**WHAT THE TASK ASKS**
Below are some records. Quote exactly the lines from the one that contains "Cancel the lead creation" through the last, both included, and leave out the pictures.

**EXCERPTED DATA**
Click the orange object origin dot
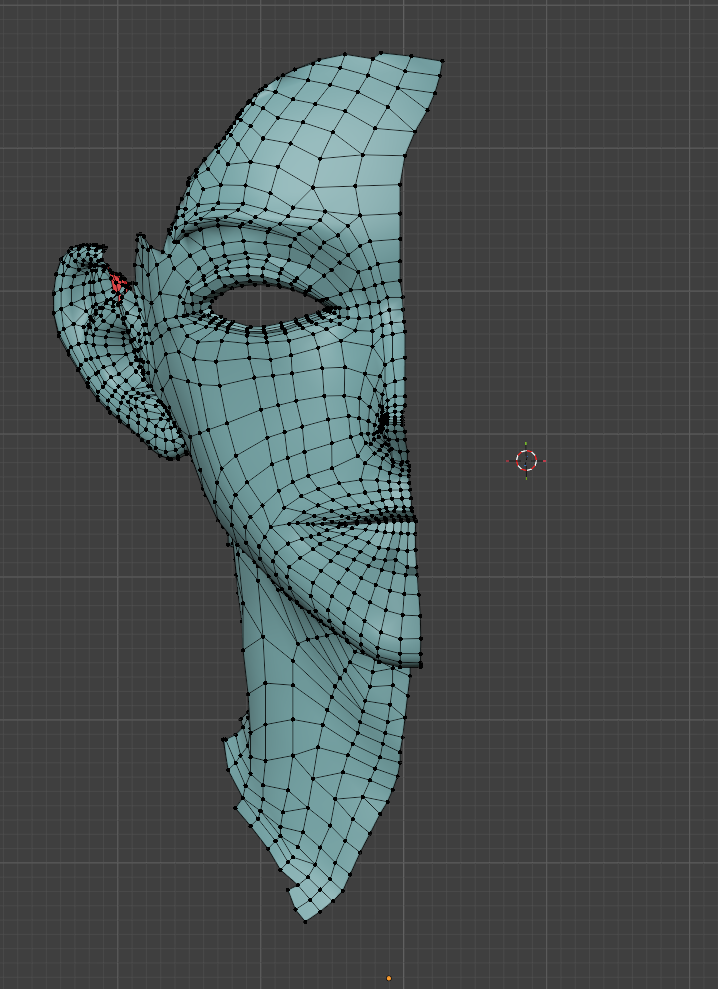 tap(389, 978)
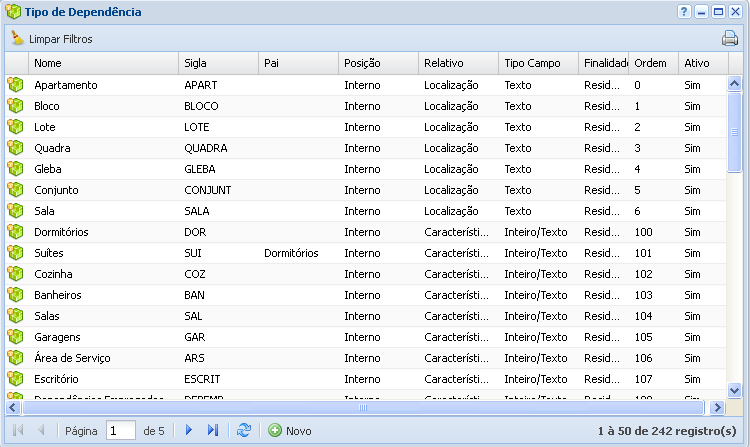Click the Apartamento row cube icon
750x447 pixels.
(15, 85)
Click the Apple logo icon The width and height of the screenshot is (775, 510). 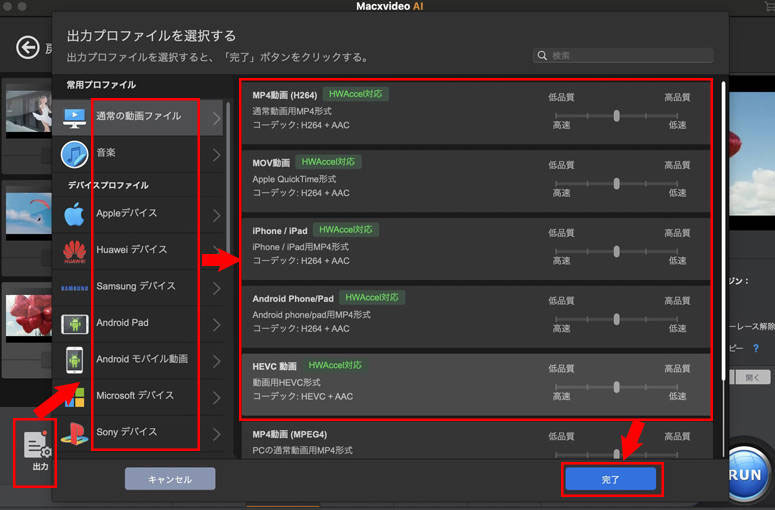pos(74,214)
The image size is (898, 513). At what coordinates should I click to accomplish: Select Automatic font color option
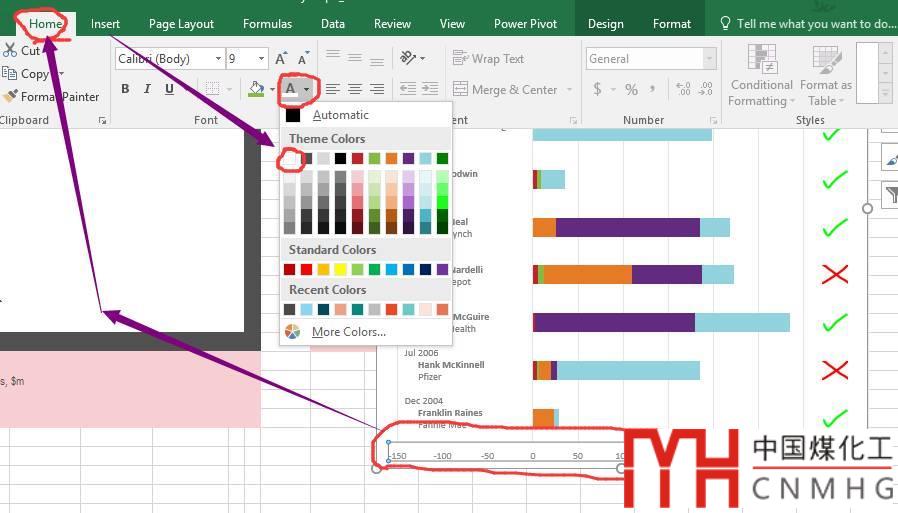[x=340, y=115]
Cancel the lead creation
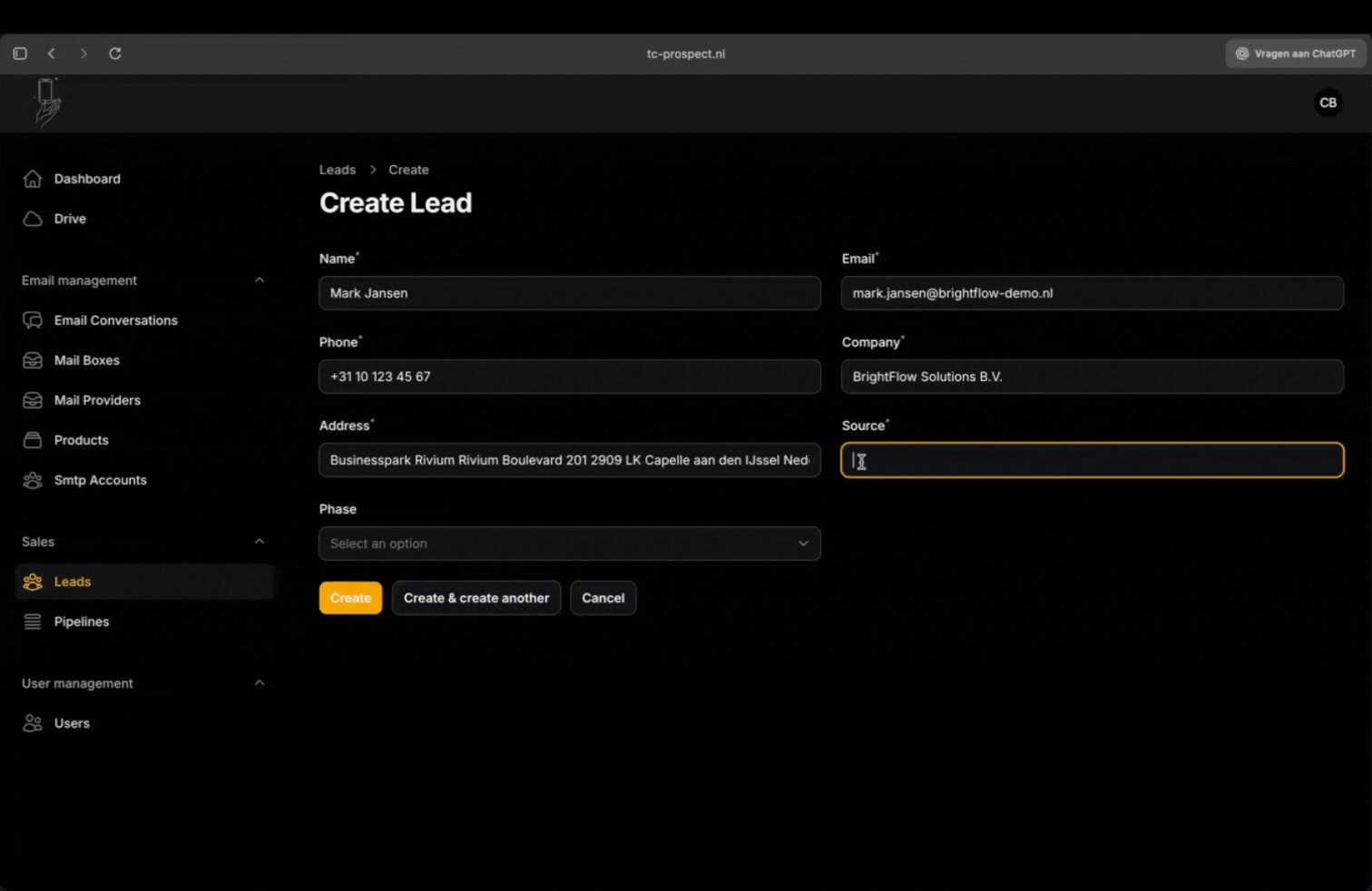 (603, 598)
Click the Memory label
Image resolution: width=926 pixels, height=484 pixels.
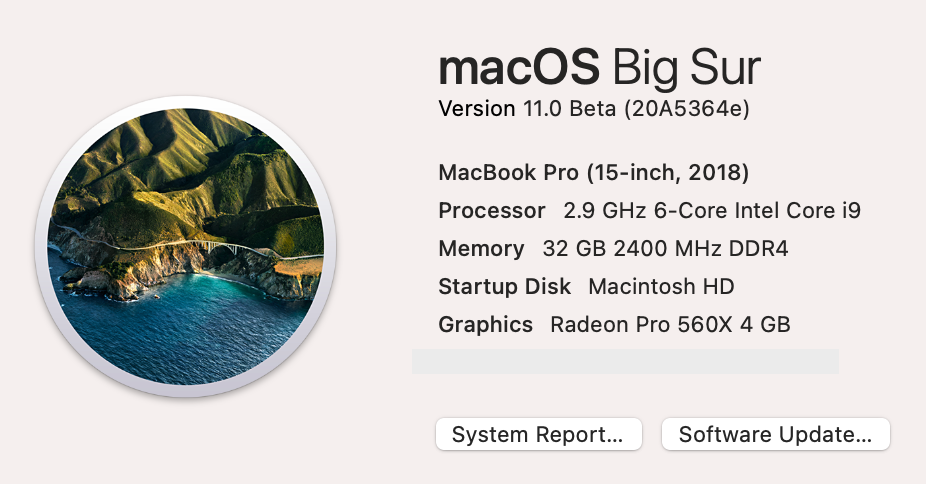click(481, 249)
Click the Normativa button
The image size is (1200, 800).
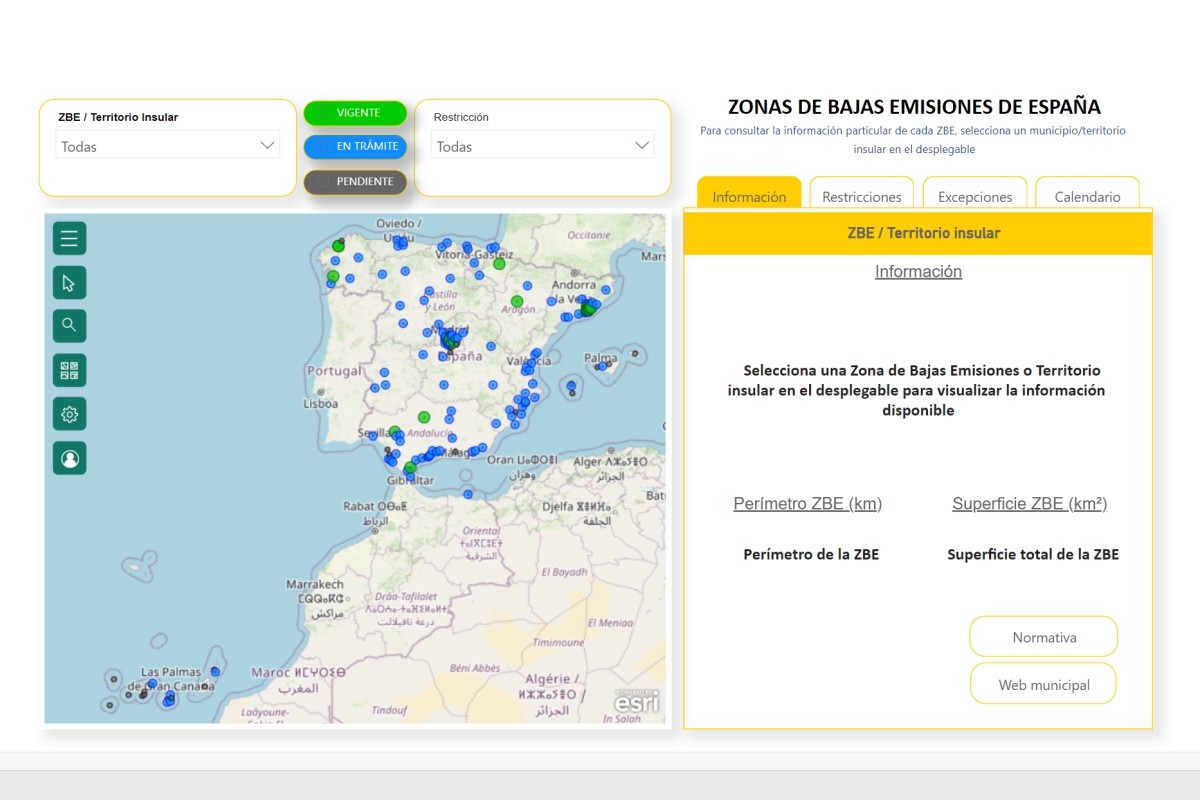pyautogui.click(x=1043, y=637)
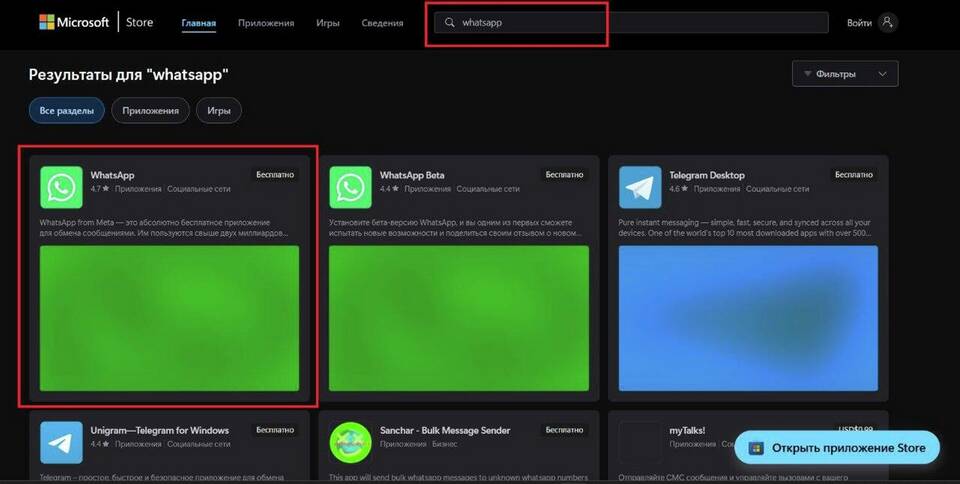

**REPLY TO THE EXERCISE**
Cancel the lead creation
 (603, 598)
Click the Memory label
Image resolution: width=926 pixels, height=484 pixels.
click(481, 249)
Click the Normativa button
The image size is (1200, 800).
pyautogui.click(x=1043, y=637)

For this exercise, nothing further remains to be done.